Così all’oscuro delle proprietarie, dalla banchina, il cammello e l’arabo si avviarono verso la villa, seguiti dalla folla. Il piano contava sull’allontanamento delle due Signore, confidando sulla loro uscita pomeridiana. Ma quel giorno le due donne rimasero a casa. I due ragazzi rassegnati al peggio assistettero all’arrivo dell’animale, preceduto da schiamazzi e grida.

La Nonna chiese al maggiordomo l’origine di quel vociare e chi vi fosse al cancello. Questi ritornò, dicendo “Eccellenza è un cammello”. La nobildonna lo considerò uno scherzo e rispose “Ma che cammello non fare l’impertinente”. Non ebbe modo di finire la frase che tutta la famiglia andò al balcone per assistere al trionfale ingresso del cammello e dall’arabo, tra gli applausi scroscianti della folla.

Nonostante la tensione tra i genitori di Fulco, il cammello fu fatto entrare e legato a una palma. L’animale forse sentendosi a casa incominciò a emettere un poderoso raglio che destò ogni cavallo e mulo del circondario che risposero al richiamo. La folla rimase la notte nel parco, improvvisando una festa con chitarre e mandolini. La mattina dopo il Cammello e l’arabo furono accompagnati all’uscita, tra nuovi applausi.

Il Cammello visse pacificamente a Bagheria, fino a quando un’amazzone maliarda di un circo equestre, non fece perdere la testa al padre di Fulco.
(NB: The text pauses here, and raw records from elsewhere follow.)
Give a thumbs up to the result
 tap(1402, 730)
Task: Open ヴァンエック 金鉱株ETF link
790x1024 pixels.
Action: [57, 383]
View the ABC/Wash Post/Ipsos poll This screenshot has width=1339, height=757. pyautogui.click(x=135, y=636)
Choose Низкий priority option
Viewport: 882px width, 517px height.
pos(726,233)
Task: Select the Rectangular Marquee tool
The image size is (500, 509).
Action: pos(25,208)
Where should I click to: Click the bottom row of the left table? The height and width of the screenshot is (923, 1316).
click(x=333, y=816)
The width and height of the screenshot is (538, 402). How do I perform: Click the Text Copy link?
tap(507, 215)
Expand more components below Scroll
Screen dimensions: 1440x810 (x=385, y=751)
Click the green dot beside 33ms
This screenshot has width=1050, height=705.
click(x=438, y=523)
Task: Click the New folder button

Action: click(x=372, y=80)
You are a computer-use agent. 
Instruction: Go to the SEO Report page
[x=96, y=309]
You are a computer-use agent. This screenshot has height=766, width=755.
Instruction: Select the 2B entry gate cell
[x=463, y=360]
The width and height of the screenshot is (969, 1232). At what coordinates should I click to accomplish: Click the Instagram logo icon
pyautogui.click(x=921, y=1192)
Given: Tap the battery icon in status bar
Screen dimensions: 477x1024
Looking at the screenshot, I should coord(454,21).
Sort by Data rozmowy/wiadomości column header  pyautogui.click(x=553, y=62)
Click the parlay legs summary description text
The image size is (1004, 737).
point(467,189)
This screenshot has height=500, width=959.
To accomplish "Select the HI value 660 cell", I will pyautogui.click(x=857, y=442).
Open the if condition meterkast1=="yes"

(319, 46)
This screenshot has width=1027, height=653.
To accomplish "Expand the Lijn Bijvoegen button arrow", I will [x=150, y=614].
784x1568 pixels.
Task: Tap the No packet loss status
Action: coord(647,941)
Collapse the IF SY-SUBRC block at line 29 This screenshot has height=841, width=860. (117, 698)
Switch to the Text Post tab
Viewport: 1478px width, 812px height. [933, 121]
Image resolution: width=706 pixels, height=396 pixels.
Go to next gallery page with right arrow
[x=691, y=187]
L’animale divenne così il dono di quella “liaison”. Prima di partire, Moffo (gli fu dato questo nome per la somiglianza con un amico di Famiglia), fu tra i protagonisti di una grandiosa festa di beneficenza, dove oltre ai circensi si esibirono anche la sorella di Fulco e il padre in groppa all’animale, vestito da sceicco.

Qualche tempo dopo, in un piovoso pomeriggio a Parigi cercando riparo, Fulco e la sorella, videro il manifesto di un circo: “Moffus, le seul chameau musicien”. Stupiti, il giorno dopo vollero appurare se era il loro cammello; videro così Moffo, tutto bardato, che inginocchiandosi emetteva “equivoci suoni” con una trombetta avvicinata al muso.

È una delle tante storie di un Duca arguto e ironico, “bizzarrie” che lo accompagneranno anche nell’ultimo evento della vita. Dopo la morte a Londra nel 1978, un amico si offrì di portare le sue ceneri a Palermo. Durante il viaggio fu fermato da un poliziotto a Pisa che incuriosito dall’urna, chiese del contenuto, la risposta fu “Ashes” (ceneri).

L’agente che non era anglofono, capì "hashish”: fermò l’amico e sequestrò il contenuto per analizzarlo. Una volta appurato che erano ceneri, queste continuarono il loro viaggio. Oggi riposano, nella cappella di famiglia, in un aristocratico cimitero della città.